## [Problem statement]
Up to and including the line that contains "The height and width of the screenshot is (587, 959).", repeat each line of the data exactly, starting from the first.

++++ Input data ++++

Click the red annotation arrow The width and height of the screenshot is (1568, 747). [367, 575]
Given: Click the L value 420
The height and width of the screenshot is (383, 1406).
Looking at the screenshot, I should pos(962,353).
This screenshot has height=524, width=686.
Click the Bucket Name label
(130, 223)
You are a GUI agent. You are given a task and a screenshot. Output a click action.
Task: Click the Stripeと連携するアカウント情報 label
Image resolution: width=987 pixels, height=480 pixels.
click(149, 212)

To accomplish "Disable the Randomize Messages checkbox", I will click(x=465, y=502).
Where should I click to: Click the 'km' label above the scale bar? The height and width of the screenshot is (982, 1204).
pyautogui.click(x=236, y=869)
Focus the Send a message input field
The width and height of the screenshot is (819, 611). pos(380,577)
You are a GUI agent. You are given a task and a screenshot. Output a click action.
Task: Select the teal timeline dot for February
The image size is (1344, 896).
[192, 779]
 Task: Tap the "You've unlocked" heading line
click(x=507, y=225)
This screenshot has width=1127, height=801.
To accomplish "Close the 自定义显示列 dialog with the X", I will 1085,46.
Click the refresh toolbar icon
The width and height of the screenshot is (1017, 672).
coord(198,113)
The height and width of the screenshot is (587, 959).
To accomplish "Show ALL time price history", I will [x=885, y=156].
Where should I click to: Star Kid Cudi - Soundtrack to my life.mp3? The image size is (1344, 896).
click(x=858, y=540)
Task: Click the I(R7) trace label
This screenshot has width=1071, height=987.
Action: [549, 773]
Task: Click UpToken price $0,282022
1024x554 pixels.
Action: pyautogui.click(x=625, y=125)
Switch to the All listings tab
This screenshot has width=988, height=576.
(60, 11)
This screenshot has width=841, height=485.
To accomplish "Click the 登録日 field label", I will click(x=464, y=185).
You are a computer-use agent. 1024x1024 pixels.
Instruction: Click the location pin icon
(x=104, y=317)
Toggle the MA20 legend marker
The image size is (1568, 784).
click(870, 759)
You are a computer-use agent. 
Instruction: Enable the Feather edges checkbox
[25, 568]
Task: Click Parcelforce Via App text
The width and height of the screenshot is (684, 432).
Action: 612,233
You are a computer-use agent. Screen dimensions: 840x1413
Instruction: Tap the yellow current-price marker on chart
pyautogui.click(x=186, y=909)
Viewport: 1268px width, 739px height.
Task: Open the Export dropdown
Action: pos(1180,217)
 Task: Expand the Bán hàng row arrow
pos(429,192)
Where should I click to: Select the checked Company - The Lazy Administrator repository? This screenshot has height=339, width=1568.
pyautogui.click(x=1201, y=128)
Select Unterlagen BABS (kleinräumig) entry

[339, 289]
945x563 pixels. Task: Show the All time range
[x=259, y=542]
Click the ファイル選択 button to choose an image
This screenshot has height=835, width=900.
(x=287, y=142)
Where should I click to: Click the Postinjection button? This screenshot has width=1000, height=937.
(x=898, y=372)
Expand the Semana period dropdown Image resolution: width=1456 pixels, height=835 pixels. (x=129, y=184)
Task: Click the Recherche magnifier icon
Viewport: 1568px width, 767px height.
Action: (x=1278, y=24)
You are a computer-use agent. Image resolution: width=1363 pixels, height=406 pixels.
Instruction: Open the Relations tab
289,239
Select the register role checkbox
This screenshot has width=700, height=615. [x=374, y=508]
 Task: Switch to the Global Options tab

++++

## [Task response]
Click the red annotation arrow The width and height of the screenshot is (1568, 747). [367, 575]
Given: Click the L value 420
The height and width of the screenshot is (383, 1406).
Looking at the screenshot, I should pos(962,353).
This screenshot has height=524, width=686.
Click the Bucket Name label
(130, 223)
You are a GUI agent. You are given a task and a screenshot. Output a click action.
Task: Click the Stripeと連携するアカウント情報 label
Image resolution: width=987 pixels, height=480 pixels.
click(149, 212)

To accomplish "Disable the Randomize Messages checkbox", I will click(x=465, y=502).
Where should I click to: Click the 'km' label above the scale bar? The height and width of the screenshot is (982, 1204).
pyautogui.click(x=236, y=869)
Focus the Send a message input field
The width and height of the screenshot is (819, 611). pos(380,577)
You are a GUI agent. You are given a task and a screenshot. Output a click action.
Task: Select the teal timeline dot for February
The image size is (1344, 896).
[192, 779]
 Task: Tap the "You've unlocked" heading line
click(x=507, y=225)
This screenshot has width=1127, height=801.
To accomplish "Close the 自定义显示列 dialog with the X", I will 1085,46.
Click the refresh toolbar icon
The width and height of the screenshot is (1017, 672).
coord(198,113)
The height and width of the screenshot is (587, 959).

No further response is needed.